§ **JOB A**
Rewrite the text on features for anomaly detection, starting with "The retained features" and going on through "the acquired data.", with "kurtosis" replaced by "skewness".

§ **TEXT SEGMENT**
The retained features quantify variations in signal distribution, randomness, and deviation from normal behavior, making them well suited for detecting anomalies and distinguishing various types of failure. For instance, mean and variance help identify gradual shifts and saturation effects, while kurtosis and entropy highlight sudden fluctuations and irregularities. Correlation measures deviations from expected patterns, reinforcing the detection of abnormal trends. Moreover, compared to dynamic features requiring complex time series modeling, the statistical descriptors provide a straightforward and interpretable representation of the information from the acquired data.

3.3. Grayscale Image Representation of the Features

The creation of a grayscale image representation for each event involves two key steps: normalization and pixel value mapping. Normalization is performed across all events to ensure consistency in the descriptor scale, allowing meaningful comparisons between events [37]. Let ${\mathbf{X}}_{ij}={[x_{ij}\left(t_1\right),x_{ij}\left(t_2\right),\dots ,x_{ij}\left(t_D\right)]}^T$ be the matrix gathering measurements for all sensors $i\in \{1,\dots ,N_c\}$ and events $j\in \{1,\dots ,N_v\}$; the normalization of the measurement $x_{ij}$ is given by $y_{ij}$:

$$y_{ij}={\displaystyle \frac{x_{ij}-min\left(\mathbf{X}ij\right)}{max\left(\mathbf{X}ij\right)-min\left({\mathbf{X}}_{ij}\right)}}$$

(13)

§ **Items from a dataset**
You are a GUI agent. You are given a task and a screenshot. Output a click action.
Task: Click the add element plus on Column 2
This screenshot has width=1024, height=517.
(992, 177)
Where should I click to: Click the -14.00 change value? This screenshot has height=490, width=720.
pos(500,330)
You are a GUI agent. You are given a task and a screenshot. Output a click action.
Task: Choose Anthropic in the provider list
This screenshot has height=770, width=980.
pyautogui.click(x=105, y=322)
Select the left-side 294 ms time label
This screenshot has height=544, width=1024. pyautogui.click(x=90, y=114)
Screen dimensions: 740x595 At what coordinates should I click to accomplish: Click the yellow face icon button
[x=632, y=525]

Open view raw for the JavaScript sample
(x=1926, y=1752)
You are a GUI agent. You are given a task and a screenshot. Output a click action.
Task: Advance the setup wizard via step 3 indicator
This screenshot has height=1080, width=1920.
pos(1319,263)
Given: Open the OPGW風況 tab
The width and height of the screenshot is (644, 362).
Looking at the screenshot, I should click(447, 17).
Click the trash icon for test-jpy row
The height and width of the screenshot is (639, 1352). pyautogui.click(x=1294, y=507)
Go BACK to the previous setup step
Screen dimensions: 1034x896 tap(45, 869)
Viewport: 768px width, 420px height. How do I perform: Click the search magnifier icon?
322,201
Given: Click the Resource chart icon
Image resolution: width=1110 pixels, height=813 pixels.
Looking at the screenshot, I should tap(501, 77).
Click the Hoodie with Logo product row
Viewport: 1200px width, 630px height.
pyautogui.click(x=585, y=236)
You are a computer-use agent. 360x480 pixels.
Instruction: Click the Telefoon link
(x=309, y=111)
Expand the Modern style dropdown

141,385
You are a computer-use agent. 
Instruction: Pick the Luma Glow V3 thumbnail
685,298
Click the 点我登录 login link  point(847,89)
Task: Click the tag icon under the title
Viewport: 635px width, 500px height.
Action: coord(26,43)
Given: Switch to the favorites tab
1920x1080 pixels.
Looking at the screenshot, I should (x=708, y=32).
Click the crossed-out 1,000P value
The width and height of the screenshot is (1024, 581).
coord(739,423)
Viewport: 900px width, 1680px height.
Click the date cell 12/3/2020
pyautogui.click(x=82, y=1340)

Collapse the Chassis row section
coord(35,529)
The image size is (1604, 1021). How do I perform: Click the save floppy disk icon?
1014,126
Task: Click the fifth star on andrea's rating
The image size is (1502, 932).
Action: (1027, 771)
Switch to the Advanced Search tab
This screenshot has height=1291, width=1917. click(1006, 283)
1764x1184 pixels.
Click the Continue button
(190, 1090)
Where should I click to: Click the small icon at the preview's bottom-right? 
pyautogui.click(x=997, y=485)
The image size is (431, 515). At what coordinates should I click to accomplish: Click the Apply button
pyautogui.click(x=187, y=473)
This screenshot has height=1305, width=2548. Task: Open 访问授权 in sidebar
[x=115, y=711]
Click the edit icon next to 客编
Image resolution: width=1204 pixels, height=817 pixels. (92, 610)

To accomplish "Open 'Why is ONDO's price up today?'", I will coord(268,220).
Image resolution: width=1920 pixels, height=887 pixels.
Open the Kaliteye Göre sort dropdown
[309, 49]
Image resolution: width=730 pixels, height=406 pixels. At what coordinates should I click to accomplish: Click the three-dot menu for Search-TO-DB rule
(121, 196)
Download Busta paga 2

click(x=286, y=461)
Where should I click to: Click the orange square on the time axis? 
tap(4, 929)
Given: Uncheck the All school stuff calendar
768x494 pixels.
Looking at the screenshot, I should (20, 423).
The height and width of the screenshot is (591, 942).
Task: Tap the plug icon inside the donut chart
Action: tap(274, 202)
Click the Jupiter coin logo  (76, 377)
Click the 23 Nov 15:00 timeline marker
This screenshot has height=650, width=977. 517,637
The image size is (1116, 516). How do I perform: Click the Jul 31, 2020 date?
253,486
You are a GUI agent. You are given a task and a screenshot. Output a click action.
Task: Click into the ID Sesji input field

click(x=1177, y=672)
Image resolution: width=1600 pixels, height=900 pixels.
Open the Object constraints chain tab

§ **JOB B**
Collect every line of the listing that contains the string "step", treating uppercase and lowercase as different.

§ **TASK SOLUTION A**
The retained features quantify variations in signal distribution, randomness, and deviation from normal behavior, making them well suited for detecting anomalies and distinguishing various types of failure. For instance, mean and variance help identify gradual shifts and saturation effects, while skewness and entropy highlight sudden fluctuations and irregularities. Correlation measures deviations from expected patterns, reinforcing the detection of abnormal trends. Moreover, compared to dynamic features requiring complex time series modeling, the statistical descriptors provide a straightforward and interpretable representation of the information from the acquired data.

§ **TASK SOLUTION B**
Task: Advance the setup wizard via step 3 indicator
Go BACK to the previous setup step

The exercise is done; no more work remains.